**WHAT THIS TASK INVOLVES:** Use the entries below and reproduce exactly the lines from the one containing "vacatures (575, 728)" down to the one containing "[AI Model Race", both of them included.

+++ SUPPLIED MATERIAL

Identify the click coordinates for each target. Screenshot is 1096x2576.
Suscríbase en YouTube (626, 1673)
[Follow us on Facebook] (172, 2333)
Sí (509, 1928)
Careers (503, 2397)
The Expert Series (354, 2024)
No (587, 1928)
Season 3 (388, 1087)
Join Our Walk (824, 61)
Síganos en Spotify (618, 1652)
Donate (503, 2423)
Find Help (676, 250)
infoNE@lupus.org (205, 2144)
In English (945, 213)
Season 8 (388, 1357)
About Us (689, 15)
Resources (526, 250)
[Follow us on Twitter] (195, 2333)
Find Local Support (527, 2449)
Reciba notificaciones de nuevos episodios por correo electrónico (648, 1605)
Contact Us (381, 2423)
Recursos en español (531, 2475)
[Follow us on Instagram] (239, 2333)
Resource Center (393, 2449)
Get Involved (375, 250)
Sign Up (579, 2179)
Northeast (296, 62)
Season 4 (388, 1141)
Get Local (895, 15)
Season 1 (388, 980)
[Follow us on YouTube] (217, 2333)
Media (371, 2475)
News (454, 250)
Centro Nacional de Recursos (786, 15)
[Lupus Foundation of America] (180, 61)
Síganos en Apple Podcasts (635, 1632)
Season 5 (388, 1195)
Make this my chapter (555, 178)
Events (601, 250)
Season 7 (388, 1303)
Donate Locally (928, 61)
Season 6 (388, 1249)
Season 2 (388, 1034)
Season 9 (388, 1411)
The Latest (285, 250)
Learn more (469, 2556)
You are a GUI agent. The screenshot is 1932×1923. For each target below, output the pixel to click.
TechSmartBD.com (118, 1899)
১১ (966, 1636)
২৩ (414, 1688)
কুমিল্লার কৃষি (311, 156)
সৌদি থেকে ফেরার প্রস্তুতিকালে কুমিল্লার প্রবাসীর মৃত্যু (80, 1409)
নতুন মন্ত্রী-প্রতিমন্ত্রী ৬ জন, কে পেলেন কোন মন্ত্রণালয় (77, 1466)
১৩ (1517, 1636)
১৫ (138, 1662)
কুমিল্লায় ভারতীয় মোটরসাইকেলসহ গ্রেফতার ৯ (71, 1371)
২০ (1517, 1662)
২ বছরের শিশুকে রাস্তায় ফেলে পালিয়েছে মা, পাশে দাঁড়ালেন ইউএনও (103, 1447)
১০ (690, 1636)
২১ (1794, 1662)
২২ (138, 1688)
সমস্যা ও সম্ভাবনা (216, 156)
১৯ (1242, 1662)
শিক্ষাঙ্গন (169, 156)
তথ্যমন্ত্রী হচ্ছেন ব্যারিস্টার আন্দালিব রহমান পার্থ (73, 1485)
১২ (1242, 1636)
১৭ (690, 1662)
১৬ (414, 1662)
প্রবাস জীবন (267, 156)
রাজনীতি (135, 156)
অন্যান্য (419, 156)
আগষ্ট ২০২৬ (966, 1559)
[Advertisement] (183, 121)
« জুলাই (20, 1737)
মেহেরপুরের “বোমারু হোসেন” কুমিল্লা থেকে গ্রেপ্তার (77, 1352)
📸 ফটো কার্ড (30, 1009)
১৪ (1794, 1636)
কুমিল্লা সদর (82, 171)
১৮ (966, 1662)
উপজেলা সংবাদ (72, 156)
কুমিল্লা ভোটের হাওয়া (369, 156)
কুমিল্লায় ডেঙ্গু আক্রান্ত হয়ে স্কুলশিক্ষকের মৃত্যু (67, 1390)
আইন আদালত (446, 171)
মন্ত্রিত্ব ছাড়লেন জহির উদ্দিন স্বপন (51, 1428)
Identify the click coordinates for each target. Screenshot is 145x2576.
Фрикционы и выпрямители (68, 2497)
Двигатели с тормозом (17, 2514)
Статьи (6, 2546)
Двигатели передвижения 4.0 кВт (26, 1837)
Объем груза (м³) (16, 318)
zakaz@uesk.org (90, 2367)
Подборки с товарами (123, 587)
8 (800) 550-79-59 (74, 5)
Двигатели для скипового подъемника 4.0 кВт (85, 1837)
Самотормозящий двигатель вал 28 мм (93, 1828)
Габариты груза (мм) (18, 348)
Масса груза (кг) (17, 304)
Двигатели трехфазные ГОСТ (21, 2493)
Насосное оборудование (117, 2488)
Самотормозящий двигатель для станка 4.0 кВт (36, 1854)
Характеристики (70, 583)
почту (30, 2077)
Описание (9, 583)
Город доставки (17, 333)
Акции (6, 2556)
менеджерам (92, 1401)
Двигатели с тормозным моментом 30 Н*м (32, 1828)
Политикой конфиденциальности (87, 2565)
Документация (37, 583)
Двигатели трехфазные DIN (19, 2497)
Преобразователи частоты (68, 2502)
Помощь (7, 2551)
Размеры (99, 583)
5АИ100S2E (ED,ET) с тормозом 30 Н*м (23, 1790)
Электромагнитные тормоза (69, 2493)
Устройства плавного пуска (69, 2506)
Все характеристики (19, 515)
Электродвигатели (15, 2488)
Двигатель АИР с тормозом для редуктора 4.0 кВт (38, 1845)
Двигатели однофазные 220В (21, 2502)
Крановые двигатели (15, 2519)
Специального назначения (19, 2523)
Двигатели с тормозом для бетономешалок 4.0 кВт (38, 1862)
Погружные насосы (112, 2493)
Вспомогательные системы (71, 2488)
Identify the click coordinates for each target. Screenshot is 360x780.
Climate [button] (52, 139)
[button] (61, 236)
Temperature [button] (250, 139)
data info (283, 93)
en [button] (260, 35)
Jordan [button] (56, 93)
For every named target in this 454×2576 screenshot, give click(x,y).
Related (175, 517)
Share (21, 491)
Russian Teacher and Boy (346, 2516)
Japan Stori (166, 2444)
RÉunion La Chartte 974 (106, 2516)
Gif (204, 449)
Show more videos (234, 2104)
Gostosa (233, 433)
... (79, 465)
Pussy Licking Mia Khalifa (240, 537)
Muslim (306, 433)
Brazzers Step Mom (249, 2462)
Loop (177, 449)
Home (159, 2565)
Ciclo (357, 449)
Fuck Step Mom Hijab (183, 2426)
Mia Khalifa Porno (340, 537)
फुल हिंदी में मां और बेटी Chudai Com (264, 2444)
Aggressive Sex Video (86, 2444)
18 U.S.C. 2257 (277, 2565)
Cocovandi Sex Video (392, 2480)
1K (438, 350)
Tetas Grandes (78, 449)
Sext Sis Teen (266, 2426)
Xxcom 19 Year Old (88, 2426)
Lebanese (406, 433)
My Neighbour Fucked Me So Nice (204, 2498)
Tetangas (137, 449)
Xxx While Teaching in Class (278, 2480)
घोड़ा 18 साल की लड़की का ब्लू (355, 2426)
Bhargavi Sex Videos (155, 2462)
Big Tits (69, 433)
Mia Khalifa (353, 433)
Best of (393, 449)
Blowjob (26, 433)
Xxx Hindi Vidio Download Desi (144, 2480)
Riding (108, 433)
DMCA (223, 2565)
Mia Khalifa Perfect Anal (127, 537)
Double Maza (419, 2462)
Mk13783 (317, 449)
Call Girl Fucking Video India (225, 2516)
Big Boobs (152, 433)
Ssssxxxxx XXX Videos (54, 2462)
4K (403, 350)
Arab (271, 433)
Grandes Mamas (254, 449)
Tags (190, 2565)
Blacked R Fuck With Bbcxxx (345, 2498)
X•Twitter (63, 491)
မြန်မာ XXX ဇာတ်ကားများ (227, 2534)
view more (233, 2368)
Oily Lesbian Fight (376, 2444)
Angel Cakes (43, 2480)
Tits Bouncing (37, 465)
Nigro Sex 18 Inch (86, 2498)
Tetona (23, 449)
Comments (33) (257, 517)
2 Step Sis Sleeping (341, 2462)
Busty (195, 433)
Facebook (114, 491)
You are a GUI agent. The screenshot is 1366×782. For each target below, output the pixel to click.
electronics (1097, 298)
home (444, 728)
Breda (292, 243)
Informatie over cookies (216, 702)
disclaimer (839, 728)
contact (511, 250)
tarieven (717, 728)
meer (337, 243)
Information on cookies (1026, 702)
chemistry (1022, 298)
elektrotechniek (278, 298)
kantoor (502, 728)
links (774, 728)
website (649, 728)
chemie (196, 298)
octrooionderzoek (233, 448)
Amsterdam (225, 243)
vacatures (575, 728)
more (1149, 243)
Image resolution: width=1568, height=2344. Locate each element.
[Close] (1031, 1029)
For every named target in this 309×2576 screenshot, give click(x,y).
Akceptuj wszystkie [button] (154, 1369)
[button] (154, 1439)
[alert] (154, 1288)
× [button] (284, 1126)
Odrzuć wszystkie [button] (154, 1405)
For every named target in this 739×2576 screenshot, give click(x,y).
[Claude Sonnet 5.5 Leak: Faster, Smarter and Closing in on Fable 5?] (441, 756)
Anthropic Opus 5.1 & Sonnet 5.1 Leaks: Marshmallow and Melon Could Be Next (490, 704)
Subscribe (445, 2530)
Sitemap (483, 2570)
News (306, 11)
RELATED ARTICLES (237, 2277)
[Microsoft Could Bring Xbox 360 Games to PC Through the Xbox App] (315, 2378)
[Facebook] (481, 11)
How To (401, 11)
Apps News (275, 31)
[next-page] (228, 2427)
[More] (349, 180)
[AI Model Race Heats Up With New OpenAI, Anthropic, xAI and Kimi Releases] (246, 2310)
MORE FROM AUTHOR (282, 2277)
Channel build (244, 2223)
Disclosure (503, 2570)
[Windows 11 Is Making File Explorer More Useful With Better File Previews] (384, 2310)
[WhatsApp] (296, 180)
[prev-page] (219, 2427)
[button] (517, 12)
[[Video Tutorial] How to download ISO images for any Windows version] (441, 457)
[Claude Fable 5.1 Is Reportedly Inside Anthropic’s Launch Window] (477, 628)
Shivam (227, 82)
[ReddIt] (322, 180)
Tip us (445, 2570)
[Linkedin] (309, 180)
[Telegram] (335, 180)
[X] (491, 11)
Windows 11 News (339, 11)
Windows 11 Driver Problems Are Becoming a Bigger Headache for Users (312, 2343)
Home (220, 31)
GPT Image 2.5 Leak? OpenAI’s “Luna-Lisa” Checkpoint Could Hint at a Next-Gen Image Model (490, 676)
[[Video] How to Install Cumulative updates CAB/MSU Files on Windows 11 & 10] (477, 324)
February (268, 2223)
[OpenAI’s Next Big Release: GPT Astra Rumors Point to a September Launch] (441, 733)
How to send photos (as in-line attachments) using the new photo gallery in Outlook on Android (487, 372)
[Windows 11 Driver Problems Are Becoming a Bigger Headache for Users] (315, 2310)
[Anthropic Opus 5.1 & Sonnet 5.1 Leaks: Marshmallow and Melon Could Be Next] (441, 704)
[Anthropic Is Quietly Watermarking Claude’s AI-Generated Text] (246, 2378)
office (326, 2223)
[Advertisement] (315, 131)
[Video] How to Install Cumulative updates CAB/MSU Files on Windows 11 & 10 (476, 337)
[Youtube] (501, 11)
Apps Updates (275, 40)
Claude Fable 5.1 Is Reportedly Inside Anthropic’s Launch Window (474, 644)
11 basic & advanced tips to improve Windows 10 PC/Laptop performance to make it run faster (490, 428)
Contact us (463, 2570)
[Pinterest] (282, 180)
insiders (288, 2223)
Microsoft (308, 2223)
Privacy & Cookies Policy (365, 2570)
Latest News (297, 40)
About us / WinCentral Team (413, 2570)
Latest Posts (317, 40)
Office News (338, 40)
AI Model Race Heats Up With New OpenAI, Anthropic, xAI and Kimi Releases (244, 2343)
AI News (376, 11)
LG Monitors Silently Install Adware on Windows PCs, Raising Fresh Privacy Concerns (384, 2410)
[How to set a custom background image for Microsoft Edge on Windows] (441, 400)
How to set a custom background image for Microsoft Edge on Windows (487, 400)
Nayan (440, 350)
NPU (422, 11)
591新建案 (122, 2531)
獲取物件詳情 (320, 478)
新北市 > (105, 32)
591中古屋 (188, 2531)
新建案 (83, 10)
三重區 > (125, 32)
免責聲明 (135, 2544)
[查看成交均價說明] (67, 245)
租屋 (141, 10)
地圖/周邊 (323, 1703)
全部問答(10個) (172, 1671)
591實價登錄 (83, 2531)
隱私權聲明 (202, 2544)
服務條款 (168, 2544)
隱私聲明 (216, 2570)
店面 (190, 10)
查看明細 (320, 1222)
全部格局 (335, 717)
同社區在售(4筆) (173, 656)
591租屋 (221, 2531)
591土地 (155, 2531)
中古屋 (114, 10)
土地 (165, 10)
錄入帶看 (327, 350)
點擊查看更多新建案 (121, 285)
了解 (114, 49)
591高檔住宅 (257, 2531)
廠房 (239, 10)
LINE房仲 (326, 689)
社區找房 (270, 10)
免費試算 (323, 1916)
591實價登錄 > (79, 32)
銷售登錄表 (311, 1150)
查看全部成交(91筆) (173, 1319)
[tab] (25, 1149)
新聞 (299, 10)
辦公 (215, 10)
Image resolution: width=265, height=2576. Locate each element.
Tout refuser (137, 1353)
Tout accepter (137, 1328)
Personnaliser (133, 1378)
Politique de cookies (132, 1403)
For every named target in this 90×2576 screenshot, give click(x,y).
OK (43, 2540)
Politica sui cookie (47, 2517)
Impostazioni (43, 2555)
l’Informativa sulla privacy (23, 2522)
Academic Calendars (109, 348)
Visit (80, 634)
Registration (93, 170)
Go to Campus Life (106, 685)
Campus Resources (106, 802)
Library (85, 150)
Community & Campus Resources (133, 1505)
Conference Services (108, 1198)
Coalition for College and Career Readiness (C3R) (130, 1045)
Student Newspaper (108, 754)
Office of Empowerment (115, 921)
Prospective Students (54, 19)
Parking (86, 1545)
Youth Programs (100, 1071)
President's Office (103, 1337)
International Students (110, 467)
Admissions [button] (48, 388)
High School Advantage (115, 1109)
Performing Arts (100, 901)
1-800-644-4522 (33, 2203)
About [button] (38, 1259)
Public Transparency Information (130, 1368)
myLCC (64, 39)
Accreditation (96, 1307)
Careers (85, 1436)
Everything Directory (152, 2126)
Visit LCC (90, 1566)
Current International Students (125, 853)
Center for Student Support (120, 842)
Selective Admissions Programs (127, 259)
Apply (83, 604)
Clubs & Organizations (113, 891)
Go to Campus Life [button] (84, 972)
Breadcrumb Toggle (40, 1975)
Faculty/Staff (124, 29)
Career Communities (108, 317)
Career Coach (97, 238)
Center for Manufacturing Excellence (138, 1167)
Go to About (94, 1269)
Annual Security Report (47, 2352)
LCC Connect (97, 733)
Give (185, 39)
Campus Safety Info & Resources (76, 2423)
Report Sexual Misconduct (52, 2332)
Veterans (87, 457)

++++++

**EXERCISE RESULT:**
vacatures (575, 728)
more (1149, 243)
Image resolution: width=1568, height=2344. Locate each element.
[Close] (1031, 1029)
For every named target in this 309×2576 screenshot, give click(x,y).
Akceptuj wszystkie [button] (154, 1369)
[button] (154, 1439)
[alert] (154, 1288)
× [button] (284, 1126)
Odrzuć wszystkie [button] (154, 1405)
For every named target in this 739×2576 screenshot, give click(x,y).
[Claude Sonnet 5.5 Leak: Faster, Smarter and Closing in on Fable 5?] (441, 756)
Anthropic Opus 5.1 & Sonnet 5.1 Leaks: Marshmallow and Melon Could Be Next (490, 704)
Subscribe (445, 2530)
Sitemap (483, 2570)
News (306, 11)
RELATED ARTICLES (237, 2277)
[Microsoft Could Bring Xbox 360 Games to PC Through the Xbox App] (315, 2378)
[Facebook] (481, 11)
How To (401, 11)
Apps News (275, 31)
[next-page] (228, 2427)
[More] (349, 180)
[AI Model Race Heats Up With New OpenAI, Anthropic, xAI and Kimi Releases] (246, 2310)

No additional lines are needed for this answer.